M. le président. La parole est à M. Simon Sutour.
M. Simon Sutour. Monsieur le président, monsieur le ministre, mes chers collègues, au préalable, je tiens à exprimer mon regret que, dans ce débat, la commission des affaires européennes ne dispose pas d’un temps de parole spécifique. Il me semble qu’il ne serait pas inutile de l’entendre en tant que telle lorsque le Sénat délibère sur le prélèvement au profit du budget européen. De fait, j’interviens au nom de mon groupe.
Le contexte de ce débat est difficile, pour ne pas dire empoisonné. Nous l’avons senti dans certaines interventions. Il l’est, d’abord, parce que la signification du vote que nous émettons n’est pas claire. Nous autorisons un prélèvement qui, en réalité, est une obligation découlant à la fois des traités et des décisions sur les ressources propres du budget européen. Nous avons approuvé, en leur temps, ces traités et ces décisions. Nous serions donc incohérents en refusant de remplir cette obligation.
À cet égard, je suis triste et déçu de la position qu’a adoptée l’un des deux rapporteurs spéciaux, notre collègue Jean Arthuis, qui appelle à voter contre cet article, tout en nous expliquant que, de toute façon, ce vote sera inopérant. Pour quelqu’un qui a toujours défendu des positions favorables à l’Europe dans cette enceinte, c’est quelque peu décevant.
M. Jean Arthuis, rapporteur spécial. J’ai le droit de pousser un coup de gueule !
M. Philippe Marini. Et cela fait du bien ! (Sourires.)
M. Simon Sutour. Mon cher collègue, vous exprimez votre point de vue, nous exprimons le nôtre ; nous respectons votre position, respectez la nôtre !
Mais ce qui empoisonne surtout le débat budgétaire européen, qu’il s’agisse du budget annuel ou du cadre financier pluriannuel, c’est la controverse permanente sur le solde net de chaque État.
M. Jean Arthuis, rapporteur spécial. Eh oui !
M. Simon Sutour. Cette controverse dure depuis près de trente ans. Il y a eu le rabais britannique, puis le « rabais sur le rabais » accordé à quatre pays, puis le plafonnement du rabais pour tenir compte de l’élargissement de l’Union.
À force de ravaudage, nous sommes arrivés à un système aussi complexe qu’injuste : le Royaume-Uni bénéficie désormais d’un traitement de faveur puisque sa contribution nette au budget européen est inférieure à celle de la France ou de l’Italie, ce dernier pays étant pourtant moins prospère. On ne peut pas continuer ainsi. Raisonner en termes de solde net, monsieur Arthuis, c’est nier tout ce que la construction européenne apporte ou pourrait apporter à chacun des pays membres. Les négociations budgétaires apparaissent comme un jeu à somme nulle où chaque gouvernement veut apparaître plus habile que les autres pour défendre des intérêts nationaux entendus dans le sens le plus étroit. (M. François Marc s’exclame.)

• **À faire**:
1 - Répondez à ces questions sur le débat sur le budget européen :
(a) Au nom de qui Simon Sutour prend-il la parole ?
(b) Depuis combien de temps dure la controverse sur le solde net de chaque État ?
(c) Quels pays versent au budget européen une contribution nette plus forte que celle du Royaume-Uni ?
2 - Poursuivez le débat sur le budget européen à partir de sa dernière phrase.
Les items qui suivent forment un ensemble à part, sans lien avec ce texte.

• **Données enregistrées**:

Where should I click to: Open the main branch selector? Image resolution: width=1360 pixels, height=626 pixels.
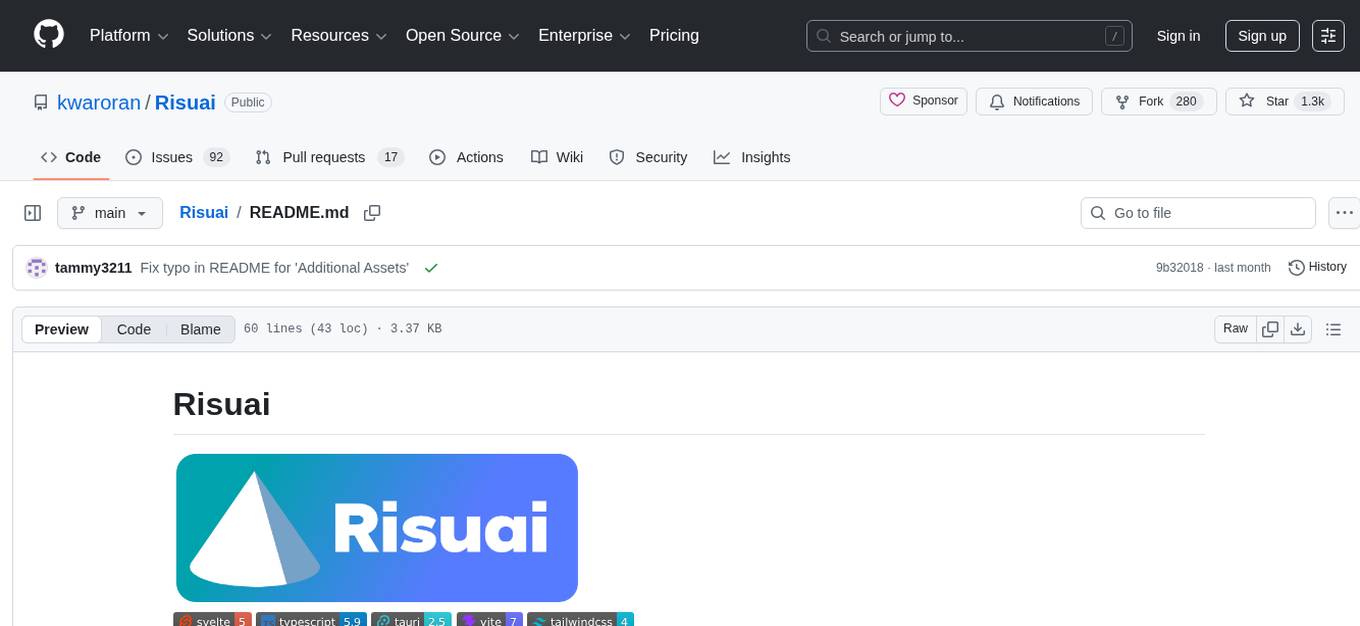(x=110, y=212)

---

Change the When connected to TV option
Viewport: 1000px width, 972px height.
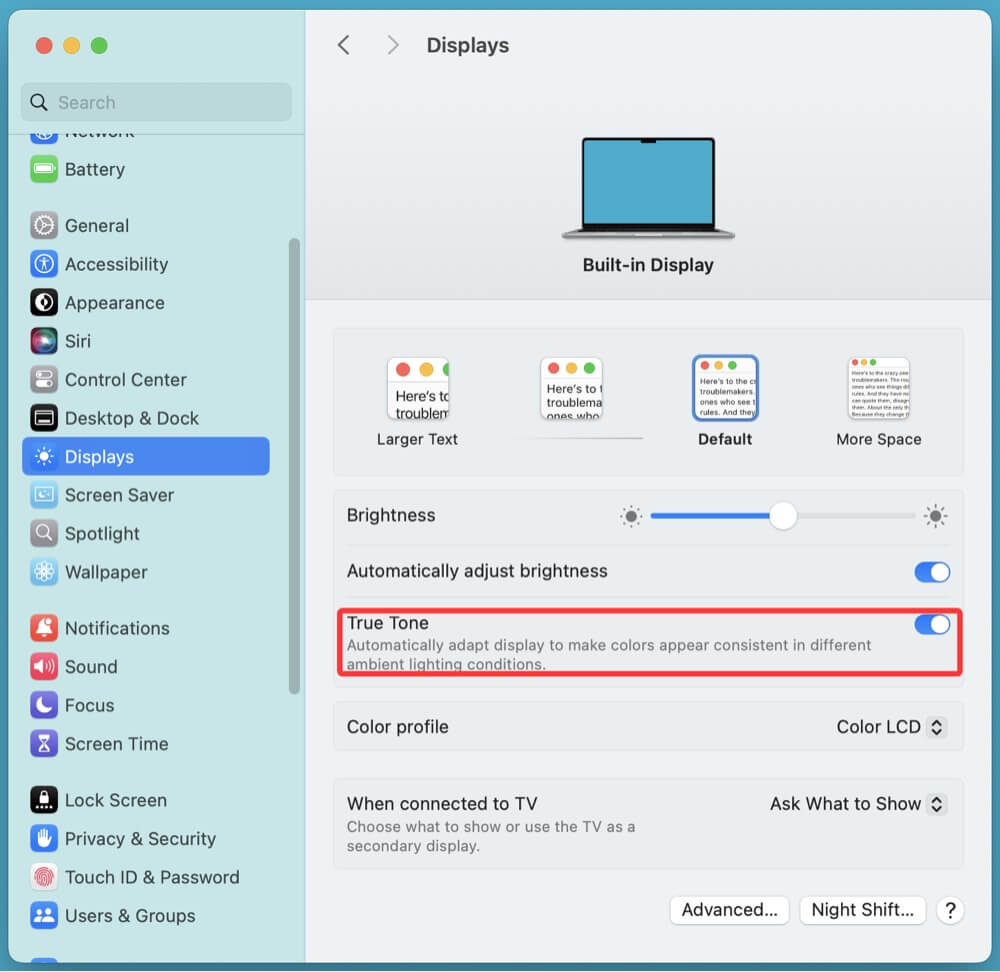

• **Corrigé**:
1 -
(a) Au nom de son groupe.
(b) Depuis près de trente ans.
(c) La France et l'Italie.

2 -
Imaginons ce que serait la discussion budgétaire dans notre pays si le sujet principal était ce que chaque région donne au budget de l’État et ce qu’elle en reçoit ! (M. André Gattolin applaudit.) Or tout se conjugue actuellement pour encourager cette vision restrictive du budget de l’Union. Les États membres, qui doivent réduire leurs déficits, cherchent naturellement à maîtriser leur contribution au budget européen.
La négociation du budget pour 2013 est empêtrée dans un conflit entre le Conseil et le Parlement européens. Celle qui porte sur le cadre financier pluriannuel n’a pas abouti lors du Conseil européen extraordinaire qui vient de se tenir.
Parallèlement, la situation de la Grèce appelle des décisions qui vont peser, d’une manière ou d’une autre, sur l’endettement des pays de la zone euro.
M. Jean Arthuis, rapporteur spécial. Et celle de Chypre aussi !
M. Simon Sutour. Tout est là pour que nous perdions de vue ce qui nous réunit et ce que nous récoltons en agissant ensemble.
On ne peut pas quantifier en termes budgétaires ce qu’a apporté la construction progressive du marché unique européen. Mais qui peut penser que, sans lui, les entreprises européennes auraient su s’adapter à la mondialisation ? Qui peut penser, en particulier, que la Grande-Bretagne aurait pu réussir son redressement sans sa participation au marché unique ?
M. François Marc, rapporteur général de la commission des finances. C’est vrai !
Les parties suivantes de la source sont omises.